It wasn’t long before Stella and I began talking about a possible future for us. We both acknowledged the minefield we were attempting to navigate. Still to this day I don’t understand why we both did it anyway. How could the most intelligent woman I had ever known allow herself to be exposed and enveloped by my trauma?
Why? Because intelligence has no chance when emotional desires and psychological baggage combine to produce what I call blind love. It’s when you make excuses for everything or foolishly believe you can save someone. You wade past the red flags and body parts into the dark water. You actually know there is a very real chance it will not go well… and yet you risk it all in hopes that maybe, just maybe, that 1% chance of success will hit and everything will be good… But it never is.
After enough time had passed, we began acting as though we were a budding relationship. I even passed up an opportunity to sleep with a waitress I worked with because I didn’t want to do anything to hurt Stella.
It had been maybe a week after discovering Claire’s adultery and agreeing to a divorce that I had already created another absolute shit storm… But I wasn’t done yet. Matter of fact, I was just getting started.
Maybe 2-3 weeks after I was officially separated from my wife, I was on Facebook and found someone from my past that I had chased more than once, but never managed to make her mine beyond sex. We added each other and began talking. As it turned out, she was freshly separated from her husband. She had recently given birth to her second child. Her husband left her for a much younger woman and she was left alone to try and raise two kids.
Once again, my emotional baggage detected a damsel in distress. What made this worse was that I had already wanted a relationship with her previously but we could never get it to work. Our convos started off as nothing more than getting caught up and becoming friends again.
At one point my fragmented mind came up with a brilliant idea. This woman knew me from our grade school days, when I was the old me. That’s who she remembered. Maybe if I spent time with her, I could get back to being the person I used to be… before the catastrophic life choices wrecked me. It made perfect sense. Part of me knew it was a longshot, but I was desperate.

• [Lines of data]
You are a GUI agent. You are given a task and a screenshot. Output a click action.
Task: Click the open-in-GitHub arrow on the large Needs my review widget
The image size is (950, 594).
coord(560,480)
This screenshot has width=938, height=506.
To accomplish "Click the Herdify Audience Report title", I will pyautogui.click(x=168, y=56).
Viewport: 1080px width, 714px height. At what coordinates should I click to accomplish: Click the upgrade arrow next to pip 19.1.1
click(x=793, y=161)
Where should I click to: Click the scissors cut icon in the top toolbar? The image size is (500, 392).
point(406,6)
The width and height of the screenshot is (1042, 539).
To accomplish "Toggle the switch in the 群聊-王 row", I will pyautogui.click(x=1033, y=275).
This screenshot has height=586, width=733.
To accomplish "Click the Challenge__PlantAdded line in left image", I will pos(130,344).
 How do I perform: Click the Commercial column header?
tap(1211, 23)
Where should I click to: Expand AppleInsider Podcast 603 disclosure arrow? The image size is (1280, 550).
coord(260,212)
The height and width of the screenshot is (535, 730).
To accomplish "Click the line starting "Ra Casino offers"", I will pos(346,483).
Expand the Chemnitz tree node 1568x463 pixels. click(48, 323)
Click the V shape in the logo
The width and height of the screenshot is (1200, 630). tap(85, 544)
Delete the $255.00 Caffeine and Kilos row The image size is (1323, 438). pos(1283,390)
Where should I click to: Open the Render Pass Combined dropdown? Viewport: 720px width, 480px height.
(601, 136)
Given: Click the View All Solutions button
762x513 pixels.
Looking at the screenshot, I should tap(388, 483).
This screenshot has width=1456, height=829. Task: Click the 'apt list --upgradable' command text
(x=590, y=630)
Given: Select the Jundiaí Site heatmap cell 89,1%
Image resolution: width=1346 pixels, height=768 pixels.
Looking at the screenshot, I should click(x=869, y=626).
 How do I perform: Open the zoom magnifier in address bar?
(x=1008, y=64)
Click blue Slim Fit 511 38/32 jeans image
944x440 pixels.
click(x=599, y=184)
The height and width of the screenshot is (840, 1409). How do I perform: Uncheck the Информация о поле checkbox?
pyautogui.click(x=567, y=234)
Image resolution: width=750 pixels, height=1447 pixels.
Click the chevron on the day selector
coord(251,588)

• [Problems to work on]
A. Name every woman who appears in the passage about Stella, including those it mentions without a name.
B. Reproduce the passage about Stella word for word, everything from "After enough time" down to "raise two kids.".
Rely only on the passage itself for what comes next.

• [Results in order]
A.
- Stella
- A waitress the narrator worked with
- Claire, the narrator's wife
- The woman from the narrator's past whom he found on Facebook
- The much younger woman her husband left her for

B.
After enough time had passed, we began acting as though we were a budding relationship. I even passed up an opportunity to sleep with a waitress I worked with because I didn’t want to do anything to hurt Stella.
It had been maybe a week after discovering Claire’s adultery and agreeing to a divorce that I had already created another absolute shit storm… But I wasn’t done yet. Matter of fact, I was just getting started.
Maybe 2-3 weeks after I was officially separated from my wife, I was on Facebook and found someone from my past that I had chased more than once, but never managed to make her mine beyond sex. We added each other and began talking. As it turned out, she was freshly separated from her husband. She had recently given birth to her second child. Her husband left her for a much younger woman and she was left alone to try and raise two kids.